Duncan’s announcement comes after “universal clamoring” from local educating authorities regarding NCLB’s implementation over the past decade. Many states have had difficulty meeting the program’s standards, and those problems have only gotten worse as the metric has gotten tougher and tougher as time has drawn on. Wisconsin’s problems with NCLB standards, however, follow a different path.
The Badger State has earned a reputation as having inflated school reputations as a result of some of the softest NCLB regulation in the country. A 2009 study by the Fordham Institute showcased how underperforming schools are able to meet Adequate Yearly Progress levels more easily in Wisconsin than in most states. Thanks to high thresholds for what constitutes a student group and partial-credit test scores, the state had the lowest standards for making AYP of any of the 28 states surveyed in the study.
However, recent announcements are showing the state’s willingness to reform this weakness.
The timing fits well with Wisconsin’s newfound commitment to improving the system by which the state’s schools are graded. Last month, the Governor’s office teamed with the state Department of Public Instruction (DPI) to unveil the design team that will create a new rubric for schools. The end result will give residents statewide a better idea of just how their schools are faring.
This team will be challenged to create a system that accurately rates schools during a period when the state’s standardized test is woefully ineffective. The Wisconsin Knowledge and Concepts Examination (WKCE) has long been derided as a poor metric by students, teachers, and administrators alike. As a result, gleaning useful information that can be used to judge teachers and schools will be a difficult task, but also an important one. This problem may be an influential factor when Duncan weighs the state’s chances to be excluded from NCLB regulations.
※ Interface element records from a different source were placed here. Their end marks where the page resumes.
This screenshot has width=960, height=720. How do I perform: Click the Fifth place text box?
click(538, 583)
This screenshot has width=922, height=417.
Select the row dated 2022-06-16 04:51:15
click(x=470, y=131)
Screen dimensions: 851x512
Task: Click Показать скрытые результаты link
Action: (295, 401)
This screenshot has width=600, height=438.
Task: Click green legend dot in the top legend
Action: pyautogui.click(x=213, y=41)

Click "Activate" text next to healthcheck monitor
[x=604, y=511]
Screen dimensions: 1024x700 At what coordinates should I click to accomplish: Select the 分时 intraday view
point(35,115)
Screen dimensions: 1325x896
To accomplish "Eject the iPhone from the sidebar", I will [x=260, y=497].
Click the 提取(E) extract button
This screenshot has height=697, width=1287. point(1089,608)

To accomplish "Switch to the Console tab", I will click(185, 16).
State Superintendent Tony Evers was optimistic that Duncan's stance would mean positive gains for Wisconsin. “I appreciate Secretary Duncan’s leadership on the issue of waivers for new, improved models of accountability," Evers said in a statement Monday. "The No Child Left Behind law is a broken law. With Congress failing to make a fix, Wisconsin is moving forward to design and implement a more meaningful accountability system that will ensure our students graduate from high school ready for college and careers."
The state’s head start on creating a new accountability system will give them an advantage when it comes to applying for a federal waiver. Wisconsin’s past proficiency in gaming the system may play a role as well, as the state has proven that NCLB is a flawed program whose results can be skewed thanks to state-by-state variances. However, the anticipated influx of waiver requests across the country may play a greater role in Duncan’s final decisions over which states are exempt.
The end game here may well be the discontinuation of No Child Left Behind, but the adjustment of the program’s increasingly unattainable goals had been in the cards for a while now. Duncan’s plan will shift accountability from a federal level to an individual, state-by-state metric. While this may decentralize educational standards, it will also give states like Wisconsin the power to customize a system to better fit its schools.
We’ve already seen a Badger-centric program begin to take shape behind Superintendent Evers’s design team. If states are granted waivers from NCLB regulation due to local-level accountability, then Wisconsin will be prepared for that change. The result will be an easier, more revealing system that shows Wisconsinites across the state just how much they can expect from their local schools.